Document segment =>
··········
Just 12 days in office, European Commission president Ursula von der Leyen presented her signature initiative: the European Green Deal. Aspiring to be “Europe’s hallmark”, the Green Deal proposes to make Europe the world’s first climate-neutral continent by 2050. It is a high-risk objective with massive opportunities, including for scientists.
To achieve its ambitions, the commission wants to cut greenhouse gas emissions from 1990 levels by at least 50 per cent, and ideally by 55 per cent, by 2030. Greenpeace and the European Greens have criticised this target as not ambitious enough. But in 30 years, we have achieved only a 28 per cent reduction in greenhouse gas emissions in Europe – to get to 55 per cent in the next 10 years will require massive changes in policy and behaviour, and it will require new scientific breakthroughs.
The Green Deal proposes a European Climate Law that will enshrine the 2050 goal as well as a European Climate Pact to involve societal actors including cities, universities and businesses.
The European Union’s industrial strategy will be reframed with climate neutrality at its core. Its Emissions Trading Scheme will be strengthened and will address the pricing of fuels – encouraging rail travel, for instance, over air and road alternatives. And the EU intends to pave the way for sustainable food production, to propose a zero pollution action plan for water, air and soil, and to address the loss of biodiversity.
To achieve its ambitions, the EU will use its regulatory powers to ensure that standards are aligned to the Green Deal. It plans to create EU revenues (called “own resources”) by keeping a share of what is raised via the Emissions Trading System and taxing non-recycled plastic packaging waste.
··········
Dataset extract =>

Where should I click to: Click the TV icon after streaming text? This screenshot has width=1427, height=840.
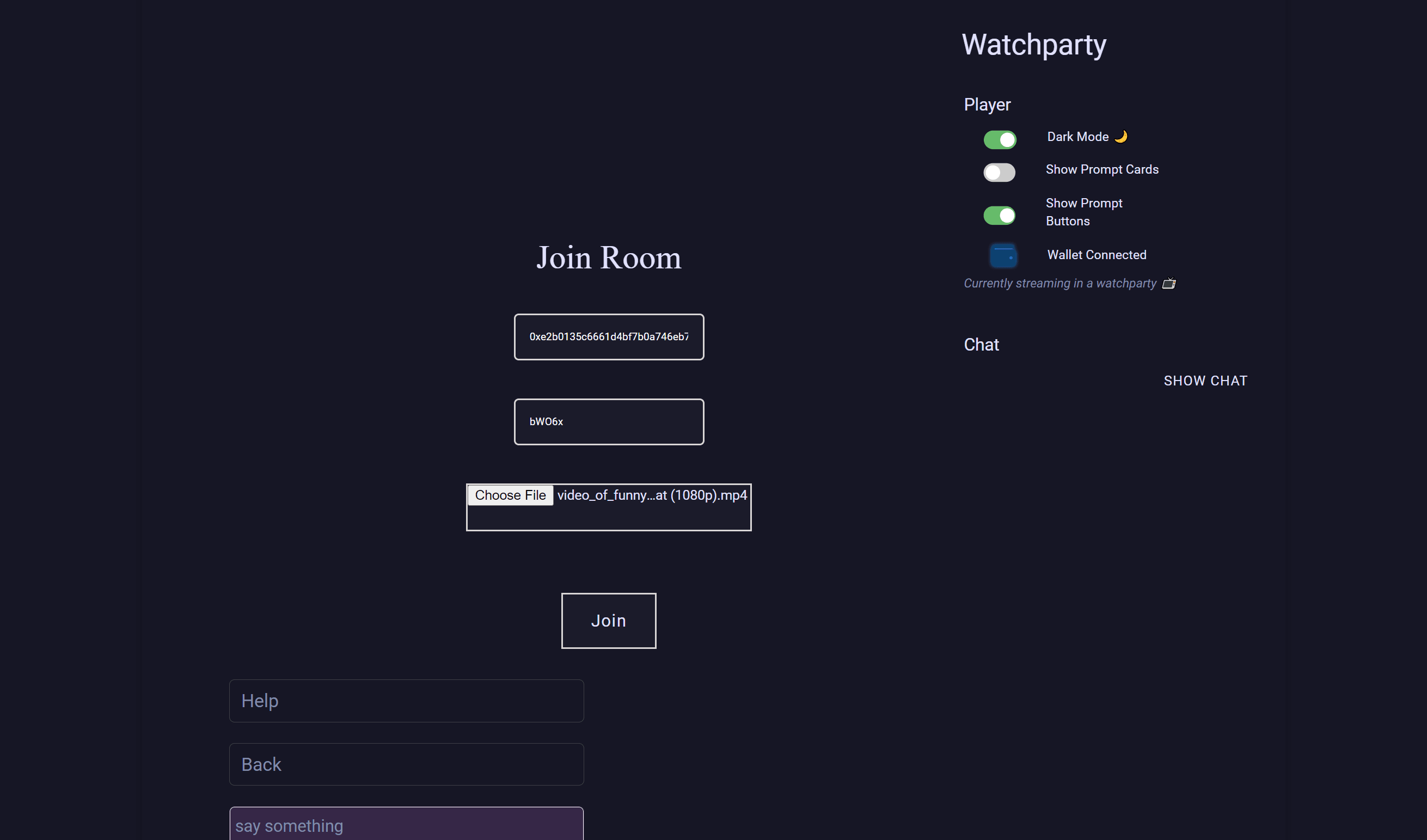point(1169,283)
··········
Problems to work on =>
• a. Reproduce the Green Deal article word for word, everything from "The Green Deal proposes a" down to "universities and businesses.".
• b. Decide whether each statement agrees with the Green Deal article, giving yes or no and quoting the words that settle it.
(i) The commission aims to cut greenhouse gas emissions by at least 50 per cent from 1990 levels by 2030.
(ii) Greenpeace praised the 2030 target as sufficiently ambitious.
(iii) The EU plans to tax all plastic packaging waste.
• c. Answer from the Green Deal article:
(i) How many days had Ursula von der Leyen been in office when she presented the Green Deal?
(ii) What reduction in greenhouse gas emissions has Europe achieved in 30 years?
(iii) What kind of travel is the fuel pricing meant to encourage over air and road alternatives?
The data above has no connection to the Green Deal article.

Expected results =>
• a.
The Green Deal proposes a European Climate Law that will enshrine the 2050 goal as well as a European Climate Pact to involve societal actors including cities, universities and businesses.

• b.
(i) Yes: "cut greenhouse gas emissions from 1990 levels by at least 50 per cent, and ideally by 55 per cent, by 2030"
(ii) No: "Greenpeace and the European Greens have criticised this target as not ambitious enough"
(iii) No: "taxing non-recycled plastic packaging waste"

• c.
(i) 12 days
(ii) 28 per cent
(iii) Rail travel